Still, the conduct of guards themselves is now coming under the scrutiny of the city. Kilroy says that the April 20 incident at Union Station is being reviewed by the Denver City Attorney’s Office, which may issue its own complaint against the individual Allied Universal guards involved, or even the entire company.
Mohamedbhai’s concerns extend beyond the individual guards who he says hurt his client. “We can only, at this point, speculate as to motives [in the April 20 assault], but generally in my experience suing law enforcement, when police or security guards engage in violence or brutality, it has to do with power and control,” he notes.
“There could also be lack of training, and lack of understanding about their responsibility to the community. I imagine as we learn more and peel this onion back, we will probably see poorly trained Allied security guards and folks that have issues with their own fragile egos — that they went into this profession not for community safety’s sake, but for more nefarious reasons, like they get off on hurting folks who can’t protect themselves.”
The lawyer suggests that the guards’ attempts to cover up and coordinate their stories regarding the April 20 incident point to a problem with Allied Universal’s corporate culture. In Hunter’s arrest-warrant affidavit, DPD detectives note that a fourth guard who was present but not indicted said that he was pressured to submit a false account of the bathroom assault: “Sgt. Taggert and James Hunter, the security guard who assaulted the victim, stood over the guard as he wrote his statement and provided him with other written statements previously completed by other involved security guards, as a guide for his statement. Guard stated that he felt ‘intimidated’ and that he was not able to be truthful in his written statement.”
Because her office is preparing its litigation strategy, DA McCann won’t comment on the upcoming cases.
Supporters of the victim in the April 20 incident, who continues to struggle in his recovery, are not as reticent.

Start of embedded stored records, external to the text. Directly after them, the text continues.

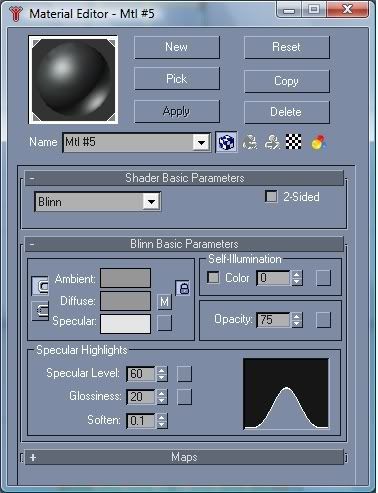Click the upper Ambient-Diffuse link toggle icon

pos(40,286)
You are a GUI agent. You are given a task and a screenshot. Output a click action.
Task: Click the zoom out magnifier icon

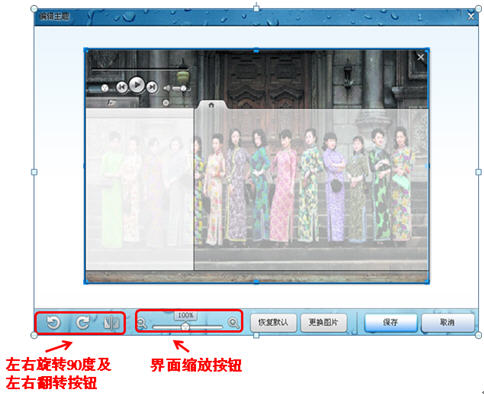[x=142, y=323]
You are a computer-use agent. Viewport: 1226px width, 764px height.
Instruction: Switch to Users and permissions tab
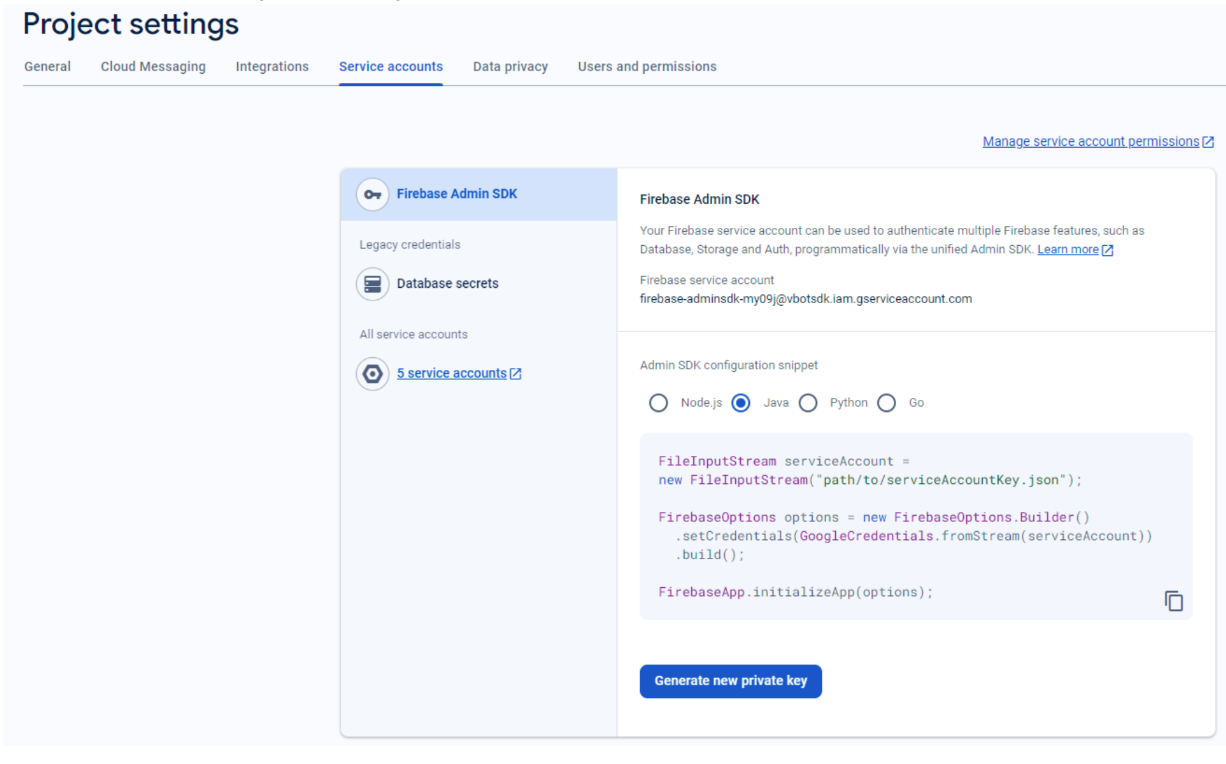tap(647, 67)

Because of his head injury, the man sometimes has problems completing sentences or thoughts, and he’s lost weight. He doesn’t have a car, and continues to use public transportation — in many cases staffed with Allied Universal security guards. But his supporters’ biggest concern is that Allied Universal security guards have gone rogue at Union Station, discouraging some members of the public from using the facility.
“In principle, this should be Denver’s Living Room,” D’Amico says. “It should be the cosmopolitan space where we converge. Given the circumstances we’re dealing with, we know it’s the furthest thing from that.”
He finishes the last sip of his beer, looks at the victim and makes a promise: “Come hell or high water, we will take Union Station back as a public space.”